Let $C_1$ be the collection of intervals of the form $[\frac{k}{2^n},\frac{k+1}{2^n})$ where $n = 1, 2, 3, . . . and $ k ∈ Z , together with the empty set. a) Show that C_1 generates the Borel σ-algebra on R. b) Show clearly and explicitly that $C_1$ is a p-system.
I think for first part (a) my idea is the collection say $ C_2 =(\infty, b]$ where $ b \in R $ generated Borel sigma algebra. so I just get inclusion between them. Even for part (b) I have no idea.
For part (a), if you already know that intervals of the form $(-\infty,b]$ generate the Borel $\sigma$-algebra, then it's enough to show that $\sigma(C_1)$ contains all intervals of the form $(-\infty,b]$.
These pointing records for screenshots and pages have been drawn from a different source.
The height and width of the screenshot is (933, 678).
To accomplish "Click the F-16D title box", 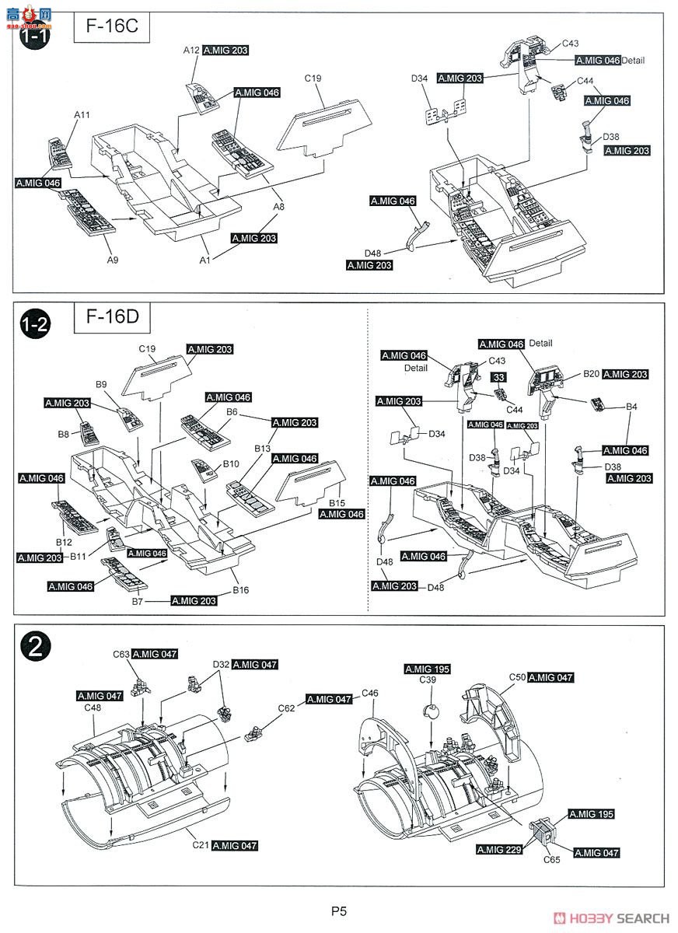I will [x=110, y=319].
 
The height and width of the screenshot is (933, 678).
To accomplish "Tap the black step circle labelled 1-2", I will [x=34, y=324].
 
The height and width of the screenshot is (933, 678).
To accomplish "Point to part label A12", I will [x=191, y=50].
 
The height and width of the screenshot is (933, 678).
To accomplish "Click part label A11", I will [x=82, y=115].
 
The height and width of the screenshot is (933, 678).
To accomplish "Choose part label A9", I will [x=114, y=260].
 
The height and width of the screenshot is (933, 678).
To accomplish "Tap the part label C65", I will [x=551, y=860].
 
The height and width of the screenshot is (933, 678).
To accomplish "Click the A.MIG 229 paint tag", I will [x=502, y=851].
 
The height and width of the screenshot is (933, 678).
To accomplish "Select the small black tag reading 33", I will [x=498, y=377].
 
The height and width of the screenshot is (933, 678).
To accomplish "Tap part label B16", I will [x=240, y=591].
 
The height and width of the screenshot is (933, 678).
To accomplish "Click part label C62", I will [x=287, y=708].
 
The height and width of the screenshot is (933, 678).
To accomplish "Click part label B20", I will [x=592, y=374].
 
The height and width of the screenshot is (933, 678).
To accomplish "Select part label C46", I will [x=370, y=693].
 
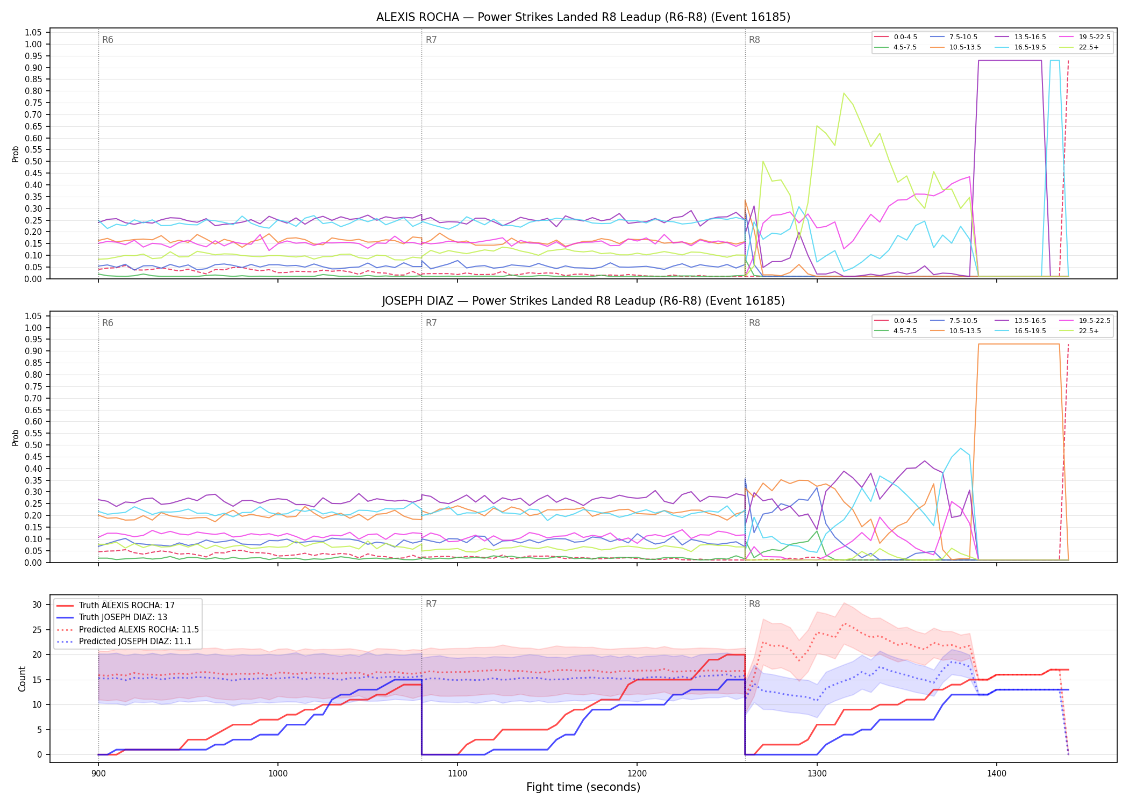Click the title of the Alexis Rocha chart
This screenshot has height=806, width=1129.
[583, 17]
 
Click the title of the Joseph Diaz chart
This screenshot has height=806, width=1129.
[583, 301]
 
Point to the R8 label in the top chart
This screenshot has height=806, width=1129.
[754, 40]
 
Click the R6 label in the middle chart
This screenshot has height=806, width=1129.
[108, 323]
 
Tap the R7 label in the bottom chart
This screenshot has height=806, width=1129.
[431, 604]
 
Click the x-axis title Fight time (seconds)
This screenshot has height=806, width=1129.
[583, 787]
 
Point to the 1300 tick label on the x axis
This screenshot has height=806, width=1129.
[817, 773]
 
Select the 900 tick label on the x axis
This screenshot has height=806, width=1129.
[98, 773]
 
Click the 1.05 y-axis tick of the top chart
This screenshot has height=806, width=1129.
[33, 33]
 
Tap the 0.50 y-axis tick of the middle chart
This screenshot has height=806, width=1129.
[33, 445]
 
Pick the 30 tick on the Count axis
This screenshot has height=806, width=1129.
[37, 604]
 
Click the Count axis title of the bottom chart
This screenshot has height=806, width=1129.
[22, 679]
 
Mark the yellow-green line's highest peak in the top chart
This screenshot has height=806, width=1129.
[844, 93]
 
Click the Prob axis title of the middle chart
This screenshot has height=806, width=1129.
[16, 437]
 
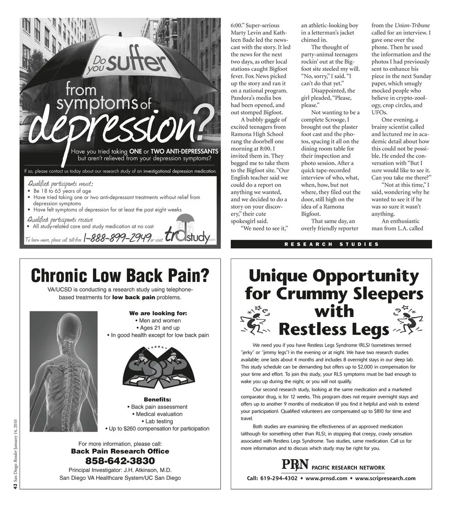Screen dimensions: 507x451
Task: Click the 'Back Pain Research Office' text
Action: click(120, 451)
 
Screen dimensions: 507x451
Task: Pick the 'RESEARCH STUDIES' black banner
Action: click(331, 244)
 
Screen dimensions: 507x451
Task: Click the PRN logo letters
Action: click(295, 466)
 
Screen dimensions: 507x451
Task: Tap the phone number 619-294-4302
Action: click(279, 478)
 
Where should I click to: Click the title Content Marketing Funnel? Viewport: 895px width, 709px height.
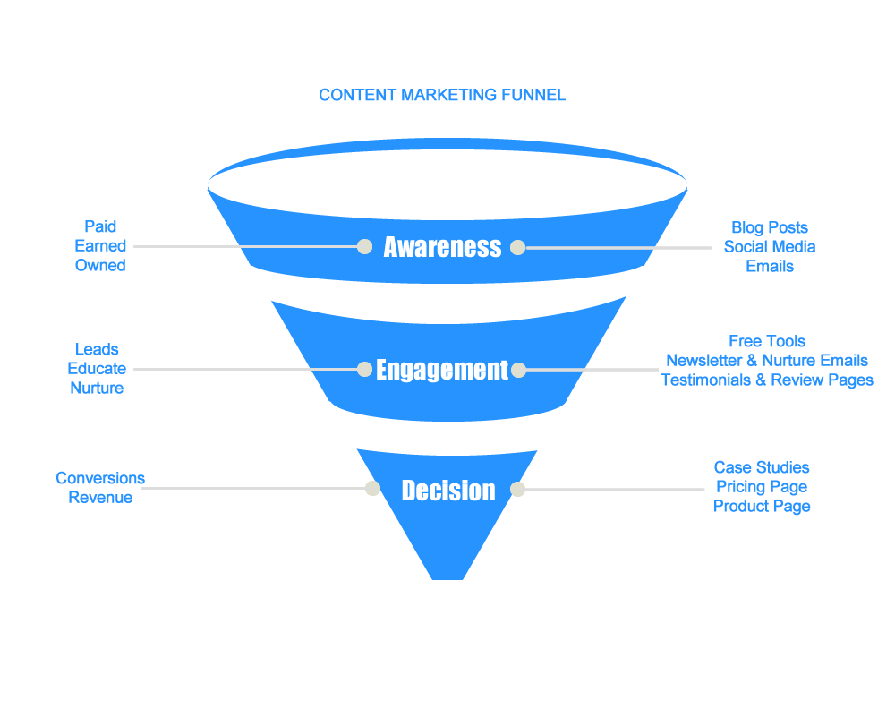click(442, 95)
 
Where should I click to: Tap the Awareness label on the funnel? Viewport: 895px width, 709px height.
click(442, 247)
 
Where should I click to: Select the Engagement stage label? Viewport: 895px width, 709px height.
click(442, 370)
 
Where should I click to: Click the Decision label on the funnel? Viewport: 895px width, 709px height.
click(448, 491)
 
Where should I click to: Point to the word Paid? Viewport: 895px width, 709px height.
click(100, 226)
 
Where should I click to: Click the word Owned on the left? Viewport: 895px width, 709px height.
click(100, 266)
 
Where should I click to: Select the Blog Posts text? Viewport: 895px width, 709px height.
click(770, 227)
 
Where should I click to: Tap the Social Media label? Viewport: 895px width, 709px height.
click(770, 247)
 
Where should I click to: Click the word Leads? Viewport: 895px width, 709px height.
click(97, 349)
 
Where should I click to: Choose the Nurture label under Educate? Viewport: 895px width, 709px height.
click(97, 389)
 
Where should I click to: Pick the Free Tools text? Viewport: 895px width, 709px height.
click(767, 341)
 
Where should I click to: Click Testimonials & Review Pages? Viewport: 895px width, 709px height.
click(767, 380)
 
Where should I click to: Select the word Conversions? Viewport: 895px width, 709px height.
click(100, 478)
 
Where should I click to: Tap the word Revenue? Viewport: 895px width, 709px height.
click(100, 498)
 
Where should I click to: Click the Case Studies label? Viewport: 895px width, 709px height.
click(762, 467)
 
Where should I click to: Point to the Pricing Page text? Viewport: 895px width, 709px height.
click(762, 487)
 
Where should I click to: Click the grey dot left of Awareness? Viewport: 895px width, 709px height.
click(364, 246)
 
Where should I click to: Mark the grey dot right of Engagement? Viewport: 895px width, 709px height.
click(518, 370)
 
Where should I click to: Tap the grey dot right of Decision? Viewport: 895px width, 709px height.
click(517, 489)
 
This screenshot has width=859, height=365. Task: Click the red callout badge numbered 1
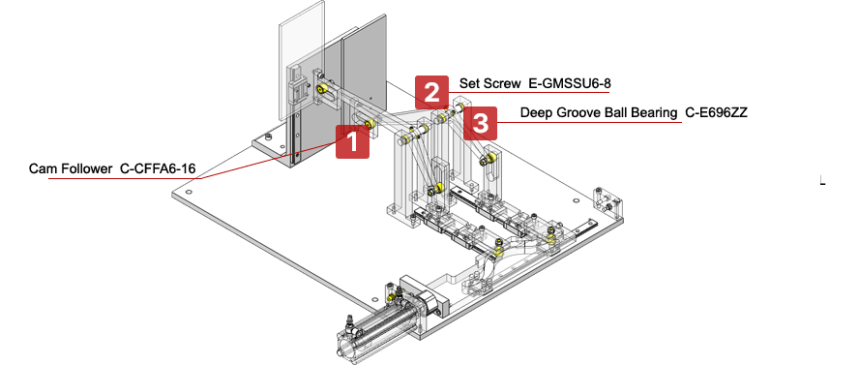(352, 143)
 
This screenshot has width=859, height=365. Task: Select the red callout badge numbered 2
(432, 92)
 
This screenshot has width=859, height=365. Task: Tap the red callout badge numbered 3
(481, 122)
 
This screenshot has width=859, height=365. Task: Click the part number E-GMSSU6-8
(569, 84)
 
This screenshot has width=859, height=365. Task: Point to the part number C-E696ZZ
(716, 113)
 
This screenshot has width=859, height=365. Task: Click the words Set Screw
(490, 84)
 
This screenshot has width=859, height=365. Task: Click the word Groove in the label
(578, 113)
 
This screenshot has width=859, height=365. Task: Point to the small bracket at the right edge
(608, 201)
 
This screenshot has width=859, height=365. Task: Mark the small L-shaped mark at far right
(821, 180)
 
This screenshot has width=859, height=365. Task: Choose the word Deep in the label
(536, 113)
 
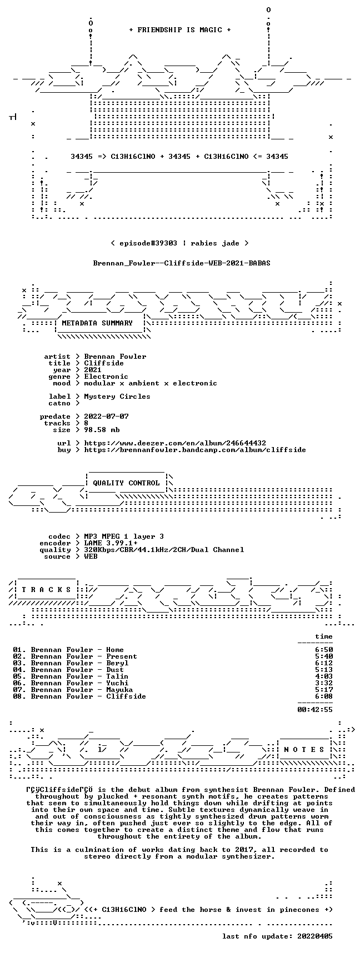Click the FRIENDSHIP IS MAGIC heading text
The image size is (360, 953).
point(179,30)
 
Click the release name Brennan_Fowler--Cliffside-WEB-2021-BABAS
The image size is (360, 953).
point(182,263)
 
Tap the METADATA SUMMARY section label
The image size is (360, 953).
point(97,323)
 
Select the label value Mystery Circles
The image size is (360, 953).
point(117,397)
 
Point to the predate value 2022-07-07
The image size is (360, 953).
point(106,417)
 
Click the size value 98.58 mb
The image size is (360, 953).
point(102,430)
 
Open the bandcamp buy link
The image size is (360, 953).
point(195,450)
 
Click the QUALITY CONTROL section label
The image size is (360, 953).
point(126,483)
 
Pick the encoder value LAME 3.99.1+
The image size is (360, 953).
point(111,543)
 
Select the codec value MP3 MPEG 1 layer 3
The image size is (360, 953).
point(124,536)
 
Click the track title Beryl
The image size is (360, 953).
point(117,663)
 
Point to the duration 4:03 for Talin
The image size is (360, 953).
point(324,676)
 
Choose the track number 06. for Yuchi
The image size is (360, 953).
point(19,683)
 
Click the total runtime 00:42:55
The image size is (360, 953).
point(315,709)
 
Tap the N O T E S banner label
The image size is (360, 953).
point(304,750)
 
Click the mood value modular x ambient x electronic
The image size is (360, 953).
point(151,383)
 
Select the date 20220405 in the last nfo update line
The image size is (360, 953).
point(315,936)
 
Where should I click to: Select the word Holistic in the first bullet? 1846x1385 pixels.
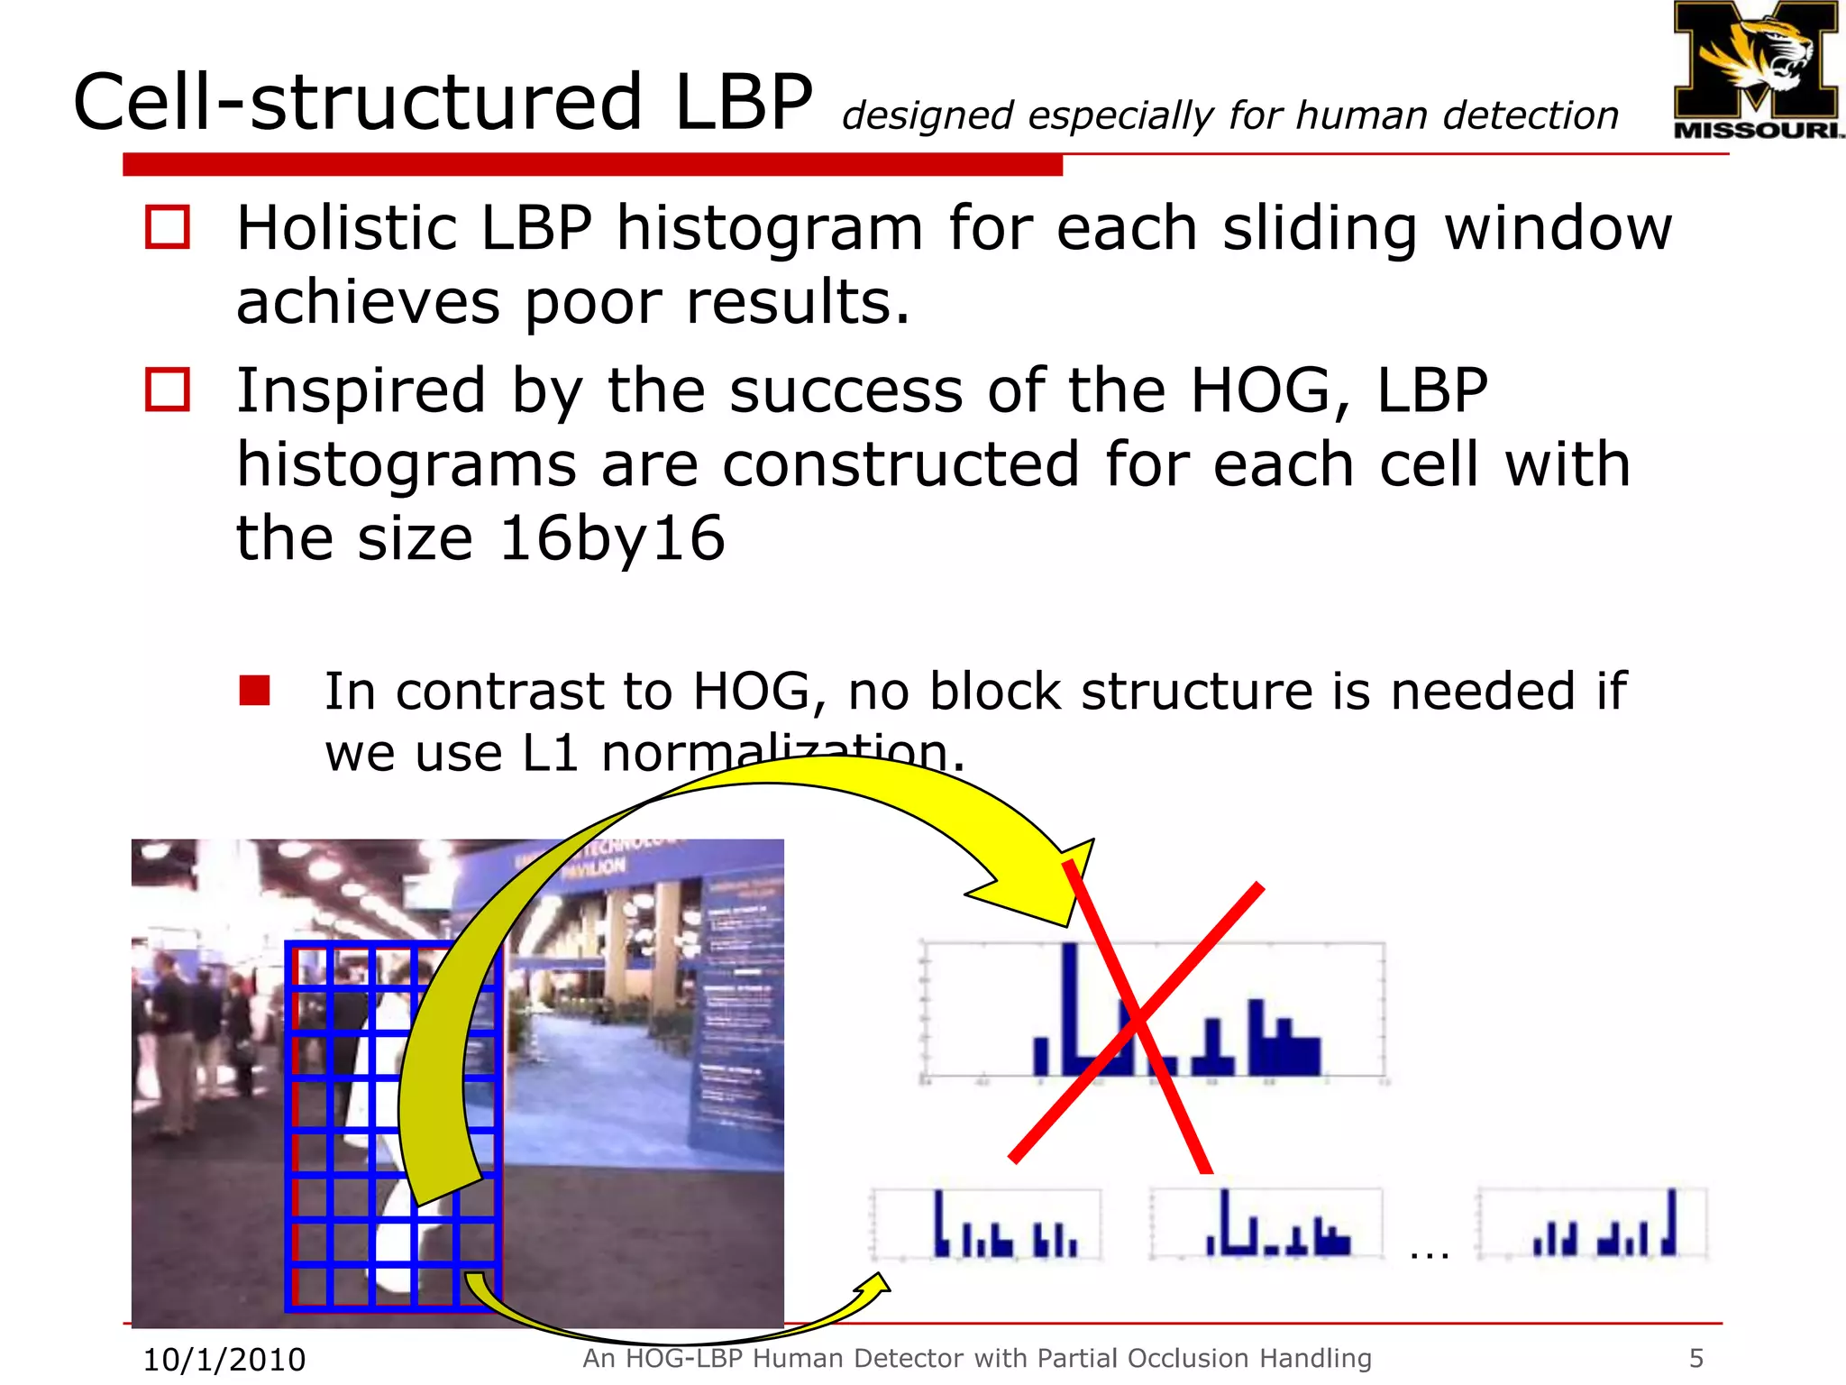coord(346,227)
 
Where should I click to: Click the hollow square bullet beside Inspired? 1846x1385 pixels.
coord(168,390)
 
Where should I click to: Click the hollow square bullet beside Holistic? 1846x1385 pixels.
coord(168,227)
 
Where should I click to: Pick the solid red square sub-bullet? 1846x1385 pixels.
coord(255,691)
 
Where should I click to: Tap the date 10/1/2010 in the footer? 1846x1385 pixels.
coord(224,1359)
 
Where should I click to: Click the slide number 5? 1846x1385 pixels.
coord(1695,1358)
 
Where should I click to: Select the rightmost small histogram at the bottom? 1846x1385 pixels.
coord(1593,1224)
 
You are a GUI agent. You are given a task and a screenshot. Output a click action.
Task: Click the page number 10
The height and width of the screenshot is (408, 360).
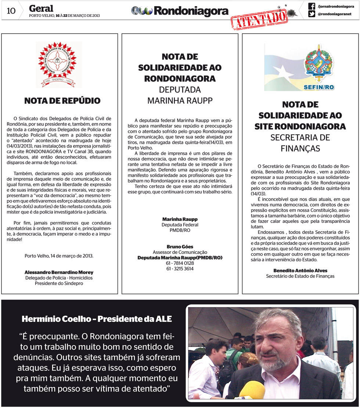pos(11,11)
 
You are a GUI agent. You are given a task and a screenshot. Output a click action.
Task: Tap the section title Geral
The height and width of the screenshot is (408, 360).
pos(41,8)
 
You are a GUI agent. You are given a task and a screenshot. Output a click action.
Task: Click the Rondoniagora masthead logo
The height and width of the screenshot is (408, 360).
pos(180,11)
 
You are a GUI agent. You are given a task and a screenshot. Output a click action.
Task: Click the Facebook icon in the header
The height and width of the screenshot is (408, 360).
pos(312,6)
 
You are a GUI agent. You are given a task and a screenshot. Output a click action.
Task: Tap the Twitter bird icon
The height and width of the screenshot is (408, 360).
pos(312,14)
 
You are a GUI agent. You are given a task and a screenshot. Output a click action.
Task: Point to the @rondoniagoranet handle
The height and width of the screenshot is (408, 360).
pos(334,14)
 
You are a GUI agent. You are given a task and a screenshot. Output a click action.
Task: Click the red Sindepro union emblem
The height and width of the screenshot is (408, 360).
pos(59,63)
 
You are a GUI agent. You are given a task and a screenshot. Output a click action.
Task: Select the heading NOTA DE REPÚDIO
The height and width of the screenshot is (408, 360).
pos(62,101)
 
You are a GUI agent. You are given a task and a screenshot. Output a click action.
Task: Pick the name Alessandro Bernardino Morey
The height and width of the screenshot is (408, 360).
pos(59,272)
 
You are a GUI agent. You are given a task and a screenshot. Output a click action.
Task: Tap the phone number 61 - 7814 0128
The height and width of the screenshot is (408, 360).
pos(180,263)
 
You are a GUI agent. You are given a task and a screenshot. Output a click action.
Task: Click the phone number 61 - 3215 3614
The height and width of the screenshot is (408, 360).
pos(180,269)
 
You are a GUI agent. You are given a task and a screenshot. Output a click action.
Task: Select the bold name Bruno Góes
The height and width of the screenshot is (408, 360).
pos(180,247)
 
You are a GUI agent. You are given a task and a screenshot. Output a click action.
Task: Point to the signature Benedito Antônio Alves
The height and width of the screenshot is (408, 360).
pos(300,270)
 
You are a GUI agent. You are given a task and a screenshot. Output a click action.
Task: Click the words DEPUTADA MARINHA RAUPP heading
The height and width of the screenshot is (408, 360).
pos(180,95)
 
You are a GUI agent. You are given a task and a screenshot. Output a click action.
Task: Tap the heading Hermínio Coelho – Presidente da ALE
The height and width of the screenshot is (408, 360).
pos(97,319)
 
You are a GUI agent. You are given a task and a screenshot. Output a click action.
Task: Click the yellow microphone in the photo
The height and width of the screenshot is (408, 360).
pos(251,390)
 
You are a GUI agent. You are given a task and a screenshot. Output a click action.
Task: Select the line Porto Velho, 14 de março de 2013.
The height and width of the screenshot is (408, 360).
pos(59,255)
To show this, you can first prove that $\sigma(C_1)$ contains all intervals of the form $(-\infty,d)$ where $d$ is a dyadic rational number (i.e. of the form $\frac{k}{2^n}$ for integers $n\geq 1$ and $k$), then use the fact that the dyadic rational numbers are dense in $\mathbb{R}$ to write any $b\in\mathbb{R}$ as the limit of a decreasing sequence of dyadic rational numbers.
For part (b), if by p-system you mean what's often called a $\pi$-system, then you just have to show that $C_1$ is closed under intersections. You might find it helpful to prove that if two intervals of the form $[\frac{k}{2^n},\frac{k+1}{2^n})$ are not disjoint, then one is contained in the other.